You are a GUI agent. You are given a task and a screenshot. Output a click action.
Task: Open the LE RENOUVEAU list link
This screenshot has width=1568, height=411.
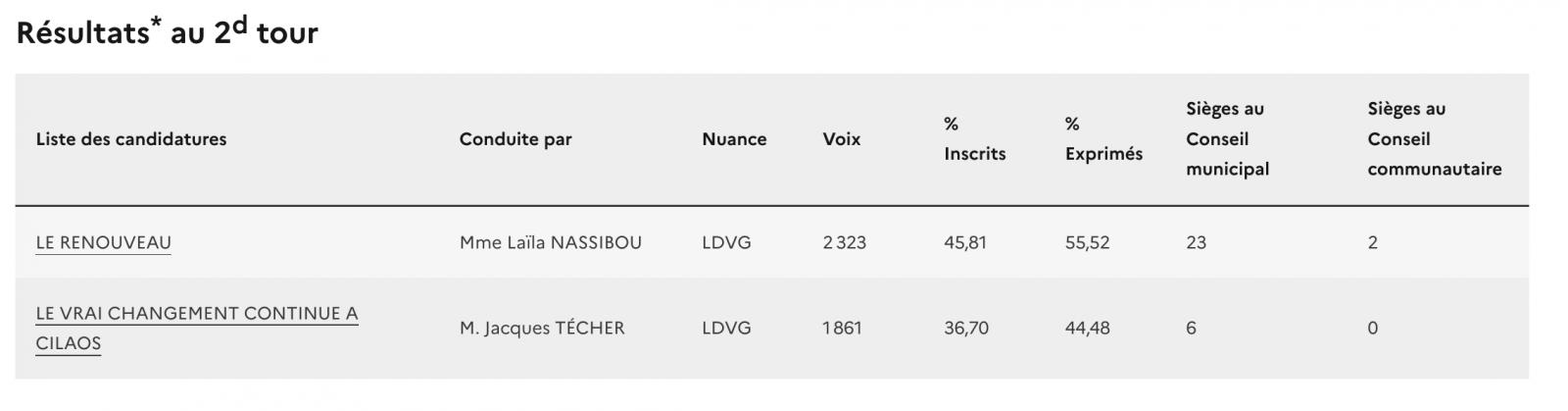[103, 242]
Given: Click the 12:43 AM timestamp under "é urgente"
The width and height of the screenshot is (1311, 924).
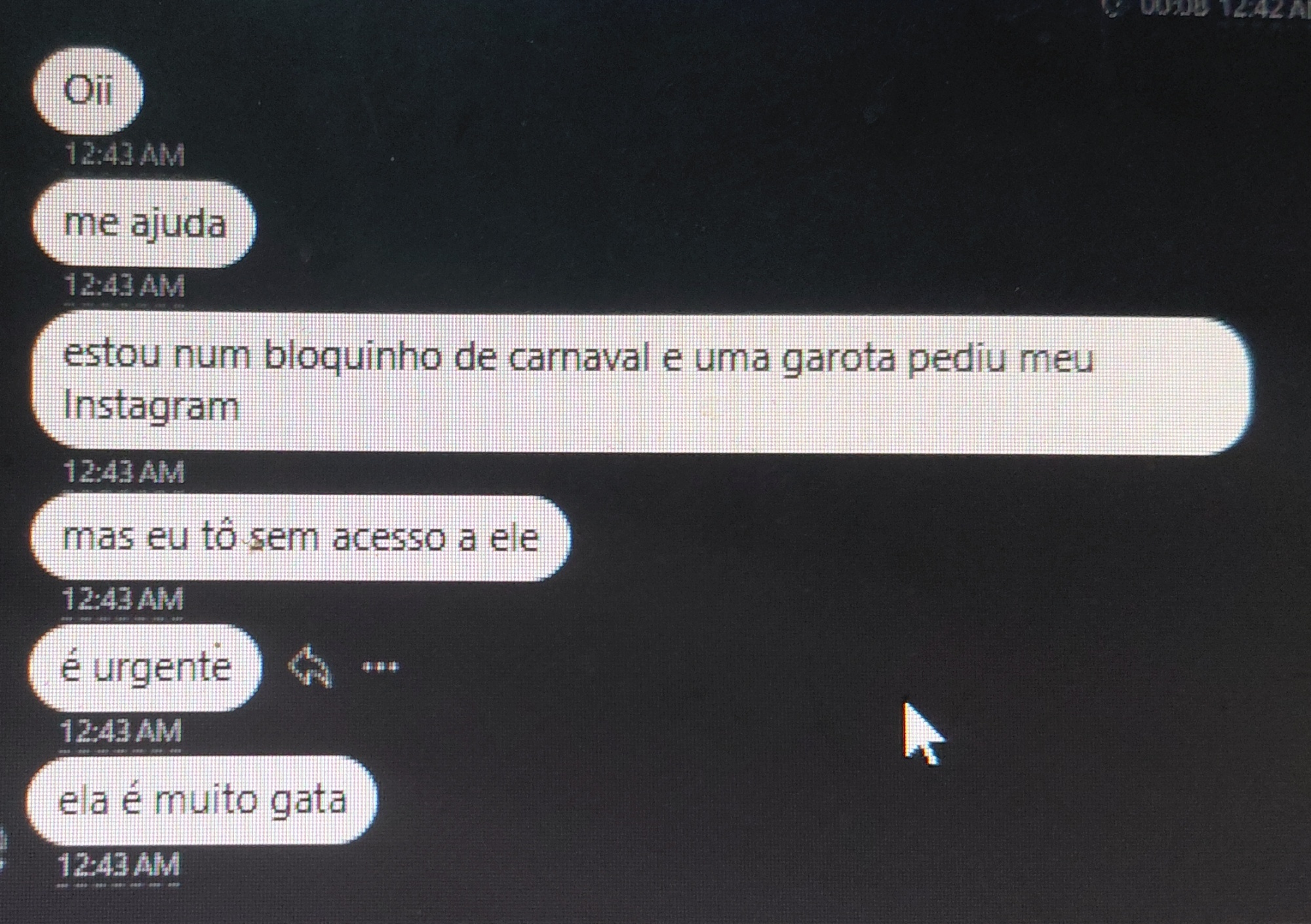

What the task asks: Please print the entire listing again exactly, minus its images.

Task output:
You are a GUI agent. You are given a task and a screenshot. Output a click action.
Task: Open the LE RENOUVEAU list link
This screenshot has width=1568, height=411.
[103, 242]
Given: Click the 12:43 AM timestamp under "é urgente"
The width and height of the screenshot is (1311, 924).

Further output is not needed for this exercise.